Homem é preso em Sorriso por suspeita de exploração sexual infantil; investigação aponta 3 vítimas identificadas

Segundo a investigação da Delegacia Especializada de Defesa da Mulher, Criança, Adolescente e Idoso (DEDMCA), ele armazenava e recebia imagens e vídeos de abuso produzidos por uma mulher presa anteriormente. 

A Polícia Civil prendeu, nesta quarta-feira (15), um homem de 42 anos, morador de Sorriso, que atua no ramo de combustíveis, suspeito de envolvimento em crimes de exploração sexual de crianças e adolescentes. A prisão foi realizada pela Delegacia Especializada de Defesa da Mulher, Criança, Adolescente e Idoso (DEDMCA) e é resultado de uma investigação iniciada após a prisão de uma mulher apontada como responsável por aliciar crianças para produzir material de abuso sexual.

Segundo o delegado Tiago Meira, o investigado responderá por crimes relacionados ao armazenamento de imagens de abuso sexual infantil e também pela produção desse tipo de material. A investigação revelou que a mulher presa anteriormente atraía as vítimas e gravava vídeos e imagens de atos libidinosos envolvendo crianças, encaminhando o conteúdo ao suspeito por meio de mensagens e chamadas em tempo real.

“Essa prisão é um desdobramento de outra investigação. Conseguimos identificar o suspeito a partir das provas obtidas e cumprir o mandado de prisão. Infelizmente, encontramos uma grande quantidade de imagens e vídeos envolvendo crianças e adolescentes”, afirmou o delegado.

Durante o cumprimento do mandado, o homem negou participação nos crimes e alegou estar sendo vítima de uma armação. No entanto, conforme Tiago Meira, os elementos reunidos pela investigação sustentam a participação do suspeito no esquema criminoso.

Até o momento, a Polícia Civil identificou 33 vítimas relacionadas diretamente ao caso. Dessas, três tiveram contato com o investigado ou tiveram vídeos produzidos especificamente para ele, sendo duas meninas e um menino. O delegado ressaltou que, além da produção e do compartilhamento, o simples armazenamento de imagens de abuso sexual infantil já configura crime previsto em lei.

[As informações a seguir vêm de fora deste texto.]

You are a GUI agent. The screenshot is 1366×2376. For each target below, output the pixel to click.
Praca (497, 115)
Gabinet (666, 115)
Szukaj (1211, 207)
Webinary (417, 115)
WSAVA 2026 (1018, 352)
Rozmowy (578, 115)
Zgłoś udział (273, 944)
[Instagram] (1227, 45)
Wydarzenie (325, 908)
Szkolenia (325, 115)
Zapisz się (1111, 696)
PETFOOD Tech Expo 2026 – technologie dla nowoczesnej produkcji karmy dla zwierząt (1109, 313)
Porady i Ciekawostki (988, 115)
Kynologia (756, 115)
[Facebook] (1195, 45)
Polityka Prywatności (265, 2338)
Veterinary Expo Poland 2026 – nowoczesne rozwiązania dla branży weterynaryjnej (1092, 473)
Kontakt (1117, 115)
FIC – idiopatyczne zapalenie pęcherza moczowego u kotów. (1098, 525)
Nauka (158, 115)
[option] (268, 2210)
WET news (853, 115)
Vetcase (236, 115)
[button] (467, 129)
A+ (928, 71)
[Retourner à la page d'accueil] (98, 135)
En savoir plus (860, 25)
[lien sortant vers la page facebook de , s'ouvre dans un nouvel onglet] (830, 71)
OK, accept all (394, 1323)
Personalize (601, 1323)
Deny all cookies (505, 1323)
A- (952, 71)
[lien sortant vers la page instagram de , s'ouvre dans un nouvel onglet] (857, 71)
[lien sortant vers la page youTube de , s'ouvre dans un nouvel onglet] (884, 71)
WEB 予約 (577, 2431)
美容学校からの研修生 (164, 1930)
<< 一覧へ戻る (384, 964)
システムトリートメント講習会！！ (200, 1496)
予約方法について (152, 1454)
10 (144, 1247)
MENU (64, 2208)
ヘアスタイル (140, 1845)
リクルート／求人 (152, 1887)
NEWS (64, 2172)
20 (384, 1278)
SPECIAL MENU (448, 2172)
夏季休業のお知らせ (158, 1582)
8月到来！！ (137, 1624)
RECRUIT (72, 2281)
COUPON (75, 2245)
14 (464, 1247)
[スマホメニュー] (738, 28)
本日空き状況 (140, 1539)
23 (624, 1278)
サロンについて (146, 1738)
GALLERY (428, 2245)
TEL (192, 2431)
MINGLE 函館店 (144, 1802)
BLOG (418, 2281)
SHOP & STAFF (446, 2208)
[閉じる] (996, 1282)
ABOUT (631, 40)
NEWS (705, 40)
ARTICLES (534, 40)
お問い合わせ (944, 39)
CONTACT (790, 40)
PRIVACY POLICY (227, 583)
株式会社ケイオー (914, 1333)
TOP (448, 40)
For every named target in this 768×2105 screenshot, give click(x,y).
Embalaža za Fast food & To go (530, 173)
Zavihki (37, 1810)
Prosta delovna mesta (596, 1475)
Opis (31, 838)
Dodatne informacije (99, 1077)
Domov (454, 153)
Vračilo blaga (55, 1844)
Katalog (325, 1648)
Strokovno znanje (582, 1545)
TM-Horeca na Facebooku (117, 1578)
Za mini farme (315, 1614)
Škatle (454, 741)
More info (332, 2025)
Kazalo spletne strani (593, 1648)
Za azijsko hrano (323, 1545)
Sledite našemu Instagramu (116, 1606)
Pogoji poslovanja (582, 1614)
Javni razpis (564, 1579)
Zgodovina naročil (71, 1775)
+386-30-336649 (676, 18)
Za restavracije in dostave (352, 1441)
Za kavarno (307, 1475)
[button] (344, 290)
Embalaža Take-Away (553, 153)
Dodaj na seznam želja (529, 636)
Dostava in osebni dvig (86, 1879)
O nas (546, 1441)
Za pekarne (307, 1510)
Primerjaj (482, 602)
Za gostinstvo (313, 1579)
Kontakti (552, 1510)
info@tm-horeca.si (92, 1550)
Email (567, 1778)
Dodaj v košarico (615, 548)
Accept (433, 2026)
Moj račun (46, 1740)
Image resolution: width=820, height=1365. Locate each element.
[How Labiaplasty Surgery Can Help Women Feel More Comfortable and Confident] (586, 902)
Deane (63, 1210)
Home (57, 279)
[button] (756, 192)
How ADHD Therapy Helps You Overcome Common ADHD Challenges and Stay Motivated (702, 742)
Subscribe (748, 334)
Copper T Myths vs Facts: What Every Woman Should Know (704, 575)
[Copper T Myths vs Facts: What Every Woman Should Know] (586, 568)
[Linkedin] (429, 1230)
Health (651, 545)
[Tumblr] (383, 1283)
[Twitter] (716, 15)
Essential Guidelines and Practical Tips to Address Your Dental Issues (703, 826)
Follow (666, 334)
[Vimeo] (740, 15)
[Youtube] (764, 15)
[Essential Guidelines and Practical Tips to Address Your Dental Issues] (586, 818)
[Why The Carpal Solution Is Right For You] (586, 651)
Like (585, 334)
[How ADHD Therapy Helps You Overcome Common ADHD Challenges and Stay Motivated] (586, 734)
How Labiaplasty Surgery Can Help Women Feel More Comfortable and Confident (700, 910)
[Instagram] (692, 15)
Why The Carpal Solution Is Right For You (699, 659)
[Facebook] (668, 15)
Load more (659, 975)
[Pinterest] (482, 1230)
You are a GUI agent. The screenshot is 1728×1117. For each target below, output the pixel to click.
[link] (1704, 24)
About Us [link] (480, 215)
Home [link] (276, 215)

As investigações também apontam que as vítimas não possuíam qualquer grau de parentesco com o suspeito. Conforme a Polícia Civil, elas eram aliciadas pela mulher presa anteriormente, que tinha acesso às crianças, as levava para encontros em que ocorriam os abusos e registrava em vídeo os atos a pedido do investigado.

O caso começou a ser descoberto após uma mãe desconfiar da situação envolvendo a filha e reunir elementos que deram início às investigações. A mulher suspeita de aliciar as crianças foi presa na semana passada, e a partir da análise do material apreendido os policiais chegaram ao homem preso nesta terça-feira.

A Polícia Civil informou que o inquérito segue em andamento para identificar outras possíveis vítimas e eventuais envolvidos. Em razão da natureza dos crimes e para preservar a identidade das crianças e de seus familiares, os detalhes da investigação permanecem sob sigilo.